What sunblock do you use that actually works?

I was using coppertone oil free. I combined that with my European sunblock (one layer of each) and have not burned all summer.

Only now they have discontinued the oil free version. I read the reviews online and thought i would try the equate brand which has the same ingredients. It was a total failure. Not only did i burn, my skin is peeling! I think the equate brand either sweated off or they fudged the ingredients. I even put on an extra thick layer- enough that i was wiping it off with my towel after i went inside. Total failure. I'm burnt.

I didn't even go swimming. Just riding in the shade! I think i will be asking for a refund.


----------



## horselovinguy (Oct 1, 2013)

I use Banana Boat Sport in the SPF30 or higher is best for me ....

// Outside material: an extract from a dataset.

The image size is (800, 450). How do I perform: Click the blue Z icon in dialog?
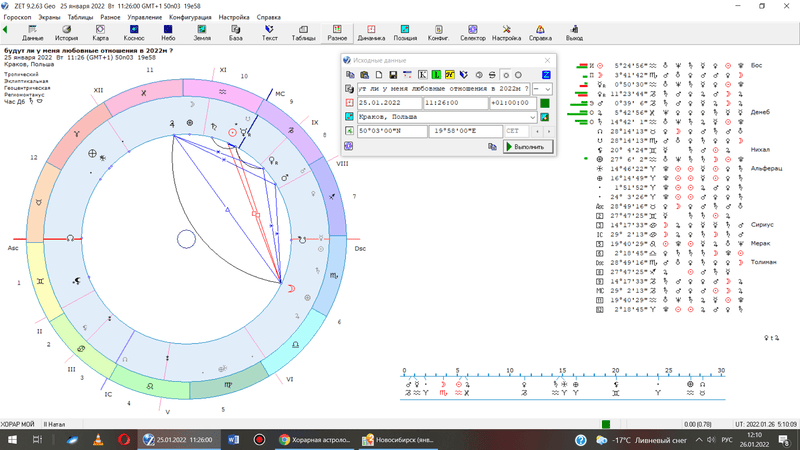547,74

Unless you buy a sweat resistant sun-protection it is gone in little time, shade or not.
Even what I use... if out more than an hour reapply, keep shoulders covered, wear a brimmed hat, sunglasses and I ride in pants...
Knees exposed, lower legs exposed on me is terribly painful.
I burn, peel, burn & peel too so am very careful what I use. :smile:
:runninghorse2:...
_jmo..._


----------



## QtrBel (May 31, 2012)

I think what we sometimes use is also Banana Boat but it is the zinc/titanium dioxide babyboat. My preference is zinc o ly but that is harder to find. Fewest ingredients as possible too or I find I react to what the carrier is.


----------



## SwissMiss (Aug 1, 2014)

I use Coppertone's zinc oxide variety (waterbabies or sensitive - same ingredients, one is normally cheaper than the other).
Yes I get pretty ghostly white, but I didn't burn in a loooooong time (kock on wood). I really had good luck with with thinksport as well - but with the amounts I use it got quite expensive. 

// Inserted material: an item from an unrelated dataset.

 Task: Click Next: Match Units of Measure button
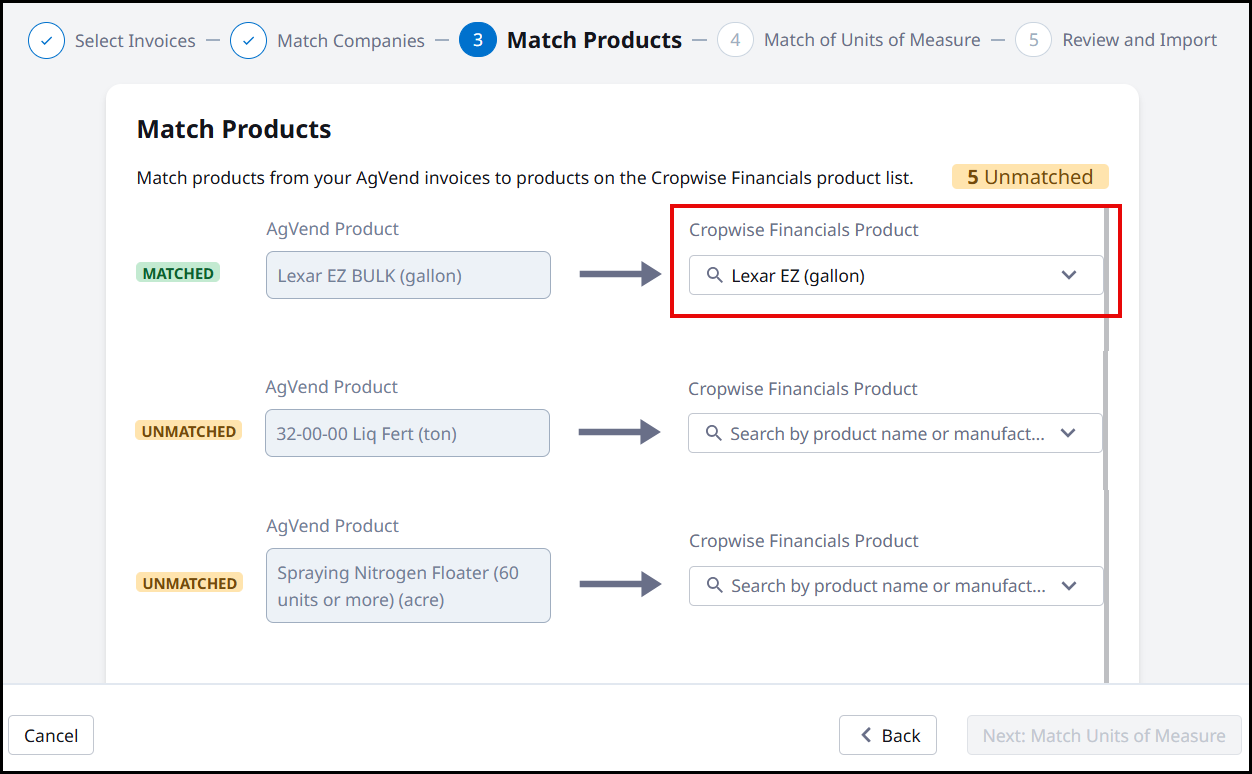[x=1104, y=735]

But most of the time I am all bundled up with long sleeves and a hat...


----------



## Dreamcatcher Arabians (Nov 14, 2010)

I can't say for me personally, I just use whatever I have in stock because I am naturally darker complected and don't burn easily. For my pink skinned horses I use Banana Boat or Hawaiian Tropic 30 or 50 SPF, sweat resistant. My stallion doesn't like the smell of Equate or NoAd or other generics. I buy the ones that smell like coconut and he will tolerate me putting them on him. The pink skinned, bald faced horses will burn in a hot wind and peel, so we're pretty religious about putting it on and haven't had a burned horse in several years.


----------



## PoptartShop (Jul 25, 2010)

I use Banana Boat 50SPF, sport. It stays on pretty well & protects me. I do reapply it though.

For my horse, same thing or Coppertone. I apply a little bit of Desitin over it & it stays on longer that way. No burns!


----------